For those who have only seen Avatar in the home setting, the re-release is a grand opportunity to experience the film as writer/director James Cameron intended, far away from compromising elements of ambient light, everyday noise and interruptions from telephones, doorbells, crying babies, coffee breaks, email pings and so forth.

It’s also a chance for the filmgoers who saw the film on its initial release to gauge how well the film stands today, both visually and storywise.

Re-seen on a big screen in 3D, the film certainly looks magnificent – more magnificent, in fact, that it did the first time around.
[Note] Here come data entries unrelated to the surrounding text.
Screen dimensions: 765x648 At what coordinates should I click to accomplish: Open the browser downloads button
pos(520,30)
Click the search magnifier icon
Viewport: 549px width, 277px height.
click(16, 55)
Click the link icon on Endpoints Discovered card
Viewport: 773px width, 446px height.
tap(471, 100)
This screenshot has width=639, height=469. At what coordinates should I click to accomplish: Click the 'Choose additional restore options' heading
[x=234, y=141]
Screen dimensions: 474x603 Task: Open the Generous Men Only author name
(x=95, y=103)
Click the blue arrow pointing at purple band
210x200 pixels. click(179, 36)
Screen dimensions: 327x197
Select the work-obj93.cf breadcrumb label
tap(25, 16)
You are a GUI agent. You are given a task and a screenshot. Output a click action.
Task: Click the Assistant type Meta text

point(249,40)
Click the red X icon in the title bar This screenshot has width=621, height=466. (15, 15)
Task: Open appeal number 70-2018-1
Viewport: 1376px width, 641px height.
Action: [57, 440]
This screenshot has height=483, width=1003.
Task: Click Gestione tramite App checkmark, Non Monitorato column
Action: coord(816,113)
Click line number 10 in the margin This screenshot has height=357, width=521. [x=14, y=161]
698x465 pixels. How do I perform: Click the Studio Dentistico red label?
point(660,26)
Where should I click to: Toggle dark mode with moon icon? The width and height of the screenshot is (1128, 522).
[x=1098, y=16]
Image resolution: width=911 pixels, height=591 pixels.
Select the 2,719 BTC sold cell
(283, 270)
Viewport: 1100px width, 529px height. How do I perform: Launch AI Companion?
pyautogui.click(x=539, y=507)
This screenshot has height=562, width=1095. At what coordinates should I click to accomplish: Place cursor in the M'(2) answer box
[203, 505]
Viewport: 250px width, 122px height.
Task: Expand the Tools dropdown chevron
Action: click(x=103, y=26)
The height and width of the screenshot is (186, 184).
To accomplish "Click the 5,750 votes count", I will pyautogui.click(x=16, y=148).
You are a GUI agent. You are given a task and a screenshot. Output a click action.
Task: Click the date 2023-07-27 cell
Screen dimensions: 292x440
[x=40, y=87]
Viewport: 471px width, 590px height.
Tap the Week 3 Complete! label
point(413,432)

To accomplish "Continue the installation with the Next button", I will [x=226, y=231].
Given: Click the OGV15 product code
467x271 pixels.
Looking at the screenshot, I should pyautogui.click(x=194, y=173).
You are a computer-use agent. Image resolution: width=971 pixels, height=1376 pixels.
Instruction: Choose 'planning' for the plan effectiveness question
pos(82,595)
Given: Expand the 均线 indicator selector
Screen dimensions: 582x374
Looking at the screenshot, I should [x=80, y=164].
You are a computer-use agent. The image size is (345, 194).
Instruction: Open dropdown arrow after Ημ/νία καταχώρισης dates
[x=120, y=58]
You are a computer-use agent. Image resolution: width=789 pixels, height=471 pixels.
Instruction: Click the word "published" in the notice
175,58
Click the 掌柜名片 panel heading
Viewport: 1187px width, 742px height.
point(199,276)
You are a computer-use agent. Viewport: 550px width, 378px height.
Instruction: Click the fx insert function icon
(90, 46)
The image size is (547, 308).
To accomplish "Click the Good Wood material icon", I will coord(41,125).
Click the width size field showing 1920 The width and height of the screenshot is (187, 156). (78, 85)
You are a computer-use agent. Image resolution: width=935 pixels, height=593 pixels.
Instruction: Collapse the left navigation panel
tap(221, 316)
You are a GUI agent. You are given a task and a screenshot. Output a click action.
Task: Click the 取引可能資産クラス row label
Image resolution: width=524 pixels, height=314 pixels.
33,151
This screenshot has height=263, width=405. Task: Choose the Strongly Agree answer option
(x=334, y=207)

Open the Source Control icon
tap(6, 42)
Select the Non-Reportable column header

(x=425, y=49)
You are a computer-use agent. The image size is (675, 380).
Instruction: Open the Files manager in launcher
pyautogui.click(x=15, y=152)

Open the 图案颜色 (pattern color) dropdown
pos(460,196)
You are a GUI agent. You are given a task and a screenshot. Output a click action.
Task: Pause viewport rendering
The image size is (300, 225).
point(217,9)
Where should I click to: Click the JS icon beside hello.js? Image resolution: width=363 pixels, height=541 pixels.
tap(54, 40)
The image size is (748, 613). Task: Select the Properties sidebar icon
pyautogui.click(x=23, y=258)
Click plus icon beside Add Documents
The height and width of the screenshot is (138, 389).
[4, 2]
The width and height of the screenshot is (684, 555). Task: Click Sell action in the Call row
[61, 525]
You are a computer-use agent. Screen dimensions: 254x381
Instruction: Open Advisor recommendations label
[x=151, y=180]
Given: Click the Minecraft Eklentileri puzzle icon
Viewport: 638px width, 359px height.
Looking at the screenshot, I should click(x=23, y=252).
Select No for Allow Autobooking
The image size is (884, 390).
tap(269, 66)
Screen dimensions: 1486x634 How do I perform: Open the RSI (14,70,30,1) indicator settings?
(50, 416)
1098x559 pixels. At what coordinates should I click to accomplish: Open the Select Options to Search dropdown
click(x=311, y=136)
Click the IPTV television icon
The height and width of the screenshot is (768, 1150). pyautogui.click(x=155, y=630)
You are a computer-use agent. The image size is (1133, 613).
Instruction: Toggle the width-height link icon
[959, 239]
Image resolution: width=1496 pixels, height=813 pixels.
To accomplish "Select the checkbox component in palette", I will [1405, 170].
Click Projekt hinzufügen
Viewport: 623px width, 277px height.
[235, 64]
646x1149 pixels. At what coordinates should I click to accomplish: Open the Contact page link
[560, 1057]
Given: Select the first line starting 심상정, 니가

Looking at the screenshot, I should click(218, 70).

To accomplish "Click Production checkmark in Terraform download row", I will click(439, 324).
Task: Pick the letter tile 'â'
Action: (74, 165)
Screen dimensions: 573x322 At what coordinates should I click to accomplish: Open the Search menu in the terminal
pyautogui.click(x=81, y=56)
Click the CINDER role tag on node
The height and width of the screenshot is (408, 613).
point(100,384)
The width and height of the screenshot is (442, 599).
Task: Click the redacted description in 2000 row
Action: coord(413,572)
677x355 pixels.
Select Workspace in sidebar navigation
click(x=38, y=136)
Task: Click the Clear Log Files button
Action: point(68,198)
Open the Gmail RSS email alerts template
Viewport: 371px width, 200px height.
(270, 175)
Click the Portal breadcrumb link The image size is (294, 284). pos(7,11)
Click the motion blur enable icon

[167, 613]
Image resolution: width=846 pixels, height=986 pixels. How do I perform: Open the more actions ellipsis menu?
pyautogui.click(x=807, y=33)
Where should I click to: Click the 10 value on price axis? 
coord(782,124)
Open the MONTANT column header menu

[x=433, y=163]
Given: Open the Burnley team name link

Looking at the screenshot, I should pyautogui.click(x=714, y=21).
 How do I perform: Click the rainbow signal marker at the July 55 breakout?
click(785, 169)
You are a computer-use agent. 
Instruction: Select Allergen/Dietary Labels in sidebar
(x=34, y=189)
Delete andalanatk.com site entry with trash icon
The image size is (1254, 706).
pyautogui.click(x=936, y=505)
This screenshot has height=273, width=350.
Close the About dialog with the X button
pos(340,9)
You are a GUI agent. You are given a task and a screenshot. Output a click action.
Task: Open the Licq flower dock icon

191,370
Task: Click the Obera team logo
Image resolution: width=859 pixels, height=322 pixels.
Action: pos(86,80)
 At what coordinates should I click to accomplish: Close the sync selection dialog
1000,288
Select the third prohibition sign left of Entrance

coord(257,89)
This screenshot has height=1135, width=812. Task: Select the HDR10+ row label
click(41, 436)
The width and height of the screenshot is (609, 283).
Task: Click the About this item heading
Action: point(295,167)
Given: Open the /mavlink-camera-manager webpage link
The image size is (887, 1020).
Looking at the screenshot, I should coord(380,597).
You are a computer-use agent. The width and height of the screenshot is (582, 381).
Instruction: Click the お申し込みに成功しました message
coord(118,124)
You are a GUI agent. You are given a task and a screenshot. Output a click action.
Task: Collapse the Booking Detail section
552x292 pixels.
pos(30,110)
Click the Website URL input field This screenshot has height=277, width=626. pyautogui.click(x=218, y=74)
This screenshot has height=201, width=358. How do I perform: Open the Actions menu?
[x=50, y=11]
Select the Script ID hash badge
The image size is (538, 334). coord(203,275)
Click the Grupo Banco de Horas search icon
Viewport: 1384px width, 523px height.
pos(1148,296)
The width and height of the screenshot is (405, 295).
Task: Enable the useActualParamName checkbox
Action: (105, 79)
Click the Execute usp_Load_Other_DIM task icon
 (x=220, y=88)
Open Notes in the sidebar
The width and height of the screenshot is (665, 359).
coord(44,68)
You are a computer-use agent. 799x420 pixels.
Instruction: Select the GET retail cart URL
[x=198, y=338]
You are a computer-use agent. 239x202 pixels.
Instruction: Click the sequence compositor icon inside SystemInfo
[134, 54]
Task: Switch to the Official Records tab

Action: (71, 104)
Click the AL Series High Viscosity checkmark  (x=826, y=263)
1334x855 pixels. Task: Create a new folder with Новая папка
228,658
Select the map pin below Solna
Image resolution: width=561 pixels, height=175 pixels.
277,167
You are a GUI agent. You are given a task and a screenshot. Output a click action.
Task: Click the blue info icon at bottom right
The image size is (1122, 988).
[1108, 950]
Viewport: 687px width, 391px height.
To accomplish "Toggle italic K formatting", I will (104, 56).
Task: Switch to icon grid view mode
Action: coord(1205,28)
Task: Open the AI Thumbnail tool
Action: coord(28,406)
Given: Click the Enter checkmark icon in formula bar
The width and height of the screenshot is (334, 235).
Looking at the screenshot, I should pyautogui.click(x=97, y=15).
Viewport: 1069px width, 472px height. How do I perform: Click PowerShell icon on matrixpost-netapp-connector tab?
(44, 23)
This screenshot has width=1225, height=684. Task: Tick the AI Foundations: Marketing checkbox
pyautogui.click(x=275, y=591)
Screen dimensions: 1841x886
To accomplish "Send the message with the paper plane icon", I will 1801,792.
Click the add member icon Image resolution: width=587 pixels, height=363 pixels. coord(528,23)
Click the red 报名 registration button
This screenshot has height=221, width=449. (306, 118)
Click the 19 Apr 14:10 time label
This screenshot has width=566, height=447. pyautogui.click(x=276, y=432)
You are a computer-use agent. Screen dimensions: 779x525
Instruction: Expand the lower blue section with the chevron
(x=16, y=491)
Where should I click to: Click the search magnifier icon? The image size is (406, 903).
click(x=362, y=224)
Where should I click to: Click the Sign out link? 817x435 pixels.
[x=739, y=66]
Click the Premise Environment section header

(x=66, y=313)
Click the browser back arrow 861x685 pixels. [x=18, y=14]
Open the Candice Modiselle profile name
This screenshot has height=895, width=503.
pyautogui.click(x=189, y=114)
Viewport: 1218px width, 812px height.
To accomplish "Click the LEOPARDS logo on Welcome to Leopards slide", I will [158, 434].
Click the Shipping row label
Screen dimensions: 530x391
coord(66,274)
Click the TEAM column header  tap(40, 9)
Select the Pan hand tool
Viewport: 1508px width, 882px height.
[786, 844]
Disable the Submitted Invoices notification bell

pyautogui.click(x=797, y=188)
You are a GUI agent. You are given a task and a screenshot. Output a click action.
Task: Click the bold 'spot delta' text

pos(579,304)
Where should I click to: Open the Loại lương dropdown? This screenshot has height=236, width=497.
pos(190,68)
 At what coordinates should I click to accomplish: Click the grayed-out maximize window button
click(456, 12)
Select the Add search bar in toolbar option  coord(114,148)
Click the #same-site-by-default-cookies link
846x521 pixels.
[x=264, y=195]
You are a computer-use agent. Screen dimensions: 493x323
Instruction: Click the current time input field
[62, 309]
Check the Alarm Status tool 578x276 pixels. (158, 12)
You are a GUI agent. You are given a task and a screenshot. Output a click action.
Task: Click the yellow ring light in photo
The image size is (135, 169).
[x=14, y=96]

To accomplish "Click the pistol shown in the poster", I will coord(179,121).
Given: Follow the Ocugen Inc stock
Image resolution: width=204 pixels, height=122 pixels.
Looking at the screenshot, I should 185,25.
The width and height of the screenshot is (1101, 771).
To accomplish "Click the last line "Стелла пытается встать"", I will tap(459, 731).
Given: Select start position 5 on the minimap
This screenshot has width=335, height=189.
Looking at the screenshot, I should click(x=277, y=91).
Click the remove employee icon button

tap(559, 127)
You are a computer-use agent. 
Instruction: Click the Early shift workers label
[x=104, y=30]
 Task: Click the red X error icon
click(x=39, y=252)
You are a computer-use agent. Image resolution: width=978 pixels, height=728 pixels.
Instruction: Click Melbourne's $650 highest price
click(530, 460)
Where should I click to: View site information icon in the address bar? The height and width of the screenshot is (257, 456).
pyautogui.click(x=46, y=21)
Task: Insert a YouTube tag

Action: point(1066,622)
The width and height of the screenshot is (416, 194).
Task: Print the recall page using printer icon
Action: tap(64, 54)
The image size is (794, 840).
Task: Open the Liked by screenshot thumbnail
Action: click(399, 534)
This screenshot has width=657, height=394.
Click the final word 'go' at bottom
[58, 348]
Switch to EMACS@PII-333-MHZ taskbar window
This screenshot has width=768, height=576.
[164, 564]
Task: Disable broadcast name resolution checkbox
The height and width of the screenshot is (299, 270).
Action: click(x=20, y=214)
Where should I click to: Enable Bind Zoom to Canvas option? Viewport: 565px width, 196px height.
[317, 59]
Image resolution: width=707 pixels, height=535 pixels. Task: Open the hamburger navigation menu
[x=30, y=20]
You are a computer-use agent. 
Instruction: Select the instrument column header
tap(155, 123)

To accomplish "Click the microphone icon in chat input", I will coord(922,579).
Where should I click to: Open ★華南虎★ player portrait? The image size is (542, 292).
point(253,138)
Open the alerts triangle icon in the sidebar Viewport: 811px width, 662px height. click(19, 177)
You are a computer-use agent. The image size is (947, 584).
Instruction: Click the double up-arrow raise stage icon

The images have been buffed up and the 3D – judging by the Melbourne Central preview on Tuesday night, at least – is flawless. Whatever flubs existed 13 years ago appear to have been ironed out. The detail is vivid, the use of depth masterful. Cameron’s vision is beautiful to behold – still.

Embedded into modern movie folklore is how Avatar was supposed to have ushered in a new era of 3D cinema back in 2009. The film was an enormous box office hit – taking around $3 billion – yet the 3D revolution did not take hold.

There was a rush of 3D films and some were terrific, such as Life of Pi and Final Destination 5. Even Cameron’s 1997 world-conquering Titanic was reprocessed as a 3D event.

Alas, most 3D films were forgettable and failed to improve on their 2D versions.

The misfire had many causes. The added ticket price, glitches in projection, “ghosting” (where multpile images appeared to those not sitting dead centre) and reports that the process was both irritating to restless children and headache- inducing saw 3D fall out of favour.

For all the talking up by industry heavyweights such as producer Jeffrey Katzenberg, who championed 3D as the future of cinema, it didn’t sell.

Put simply, and brutally, the new-fangled, much-hyped 3D was simply unable to shake its stigma as a gimmick, a tag that has followed the process since its faddish popularity in the 1950s and 1960s when it was one of a number of devices deployed to trick-up cheap monster movies to lure audiences away from the magnetism of their newly purchased TV sets.

Still, when done properly by a director who knows he’s shooting for 3D, a film can take on a splendour unmatched by any other format.

On that score, the re-release of the reprocessed Avatar is a triumph. It probably won’t trigger a widespread return to 3D, but it demonstrates now, as it did in 2009, how visually immersive a film can be.

Certainly, the digital animation and motion capture work remain unsurpassed by anything we’ve seen since, including all those superhero films. It certainly generates a lot of positive vibes for what the Avatar sequels will deliver.

All that said, the re-release is not a “director’s cut”; there’s no added footage or tweaks to the story. The film still contains all the holes, cliches, caricatures, green politics and cringe-worthy tree-hugging sentimentality that grind against its visual power.

Just as the visual power of the film stands so, too, do the criticisms of the story’s simplistic themes – nature good; technology bad – and its strong thematic similarity to the animated films Pocahontas (1995) and FernGully: The Last Rainforest.

The film’s emotional story strands were said to have accounted for Avatar’s huge popular appeal, especially among women.

Yet it remains regrettable that the corporate and military “bad guys” of Avatar – played by Giovanni Ribisi and Stephen Lang, respectively – are such easily dismissible, heavily cliched caricatures while the Na’vi people are all faultlessly noble.

Certainly, nobody who subscribes to a Woke mindset will have any issue with Avatar, which planted its flag as the biggest, most popular, most expensive woke film ever years before the term was invented. Talk about being ahead of its time.

That Ribisi and Lang reprise their characters in the Avatar hopefully points to a more nuanced, morally complex presentation, moving them from caricatures to characters.

One also hopes the dramatic grit Cameron infused into The Terminator, Aliens, Terminator 2 and – let’s never forget – The Abyss will find a place in the Avatars to come.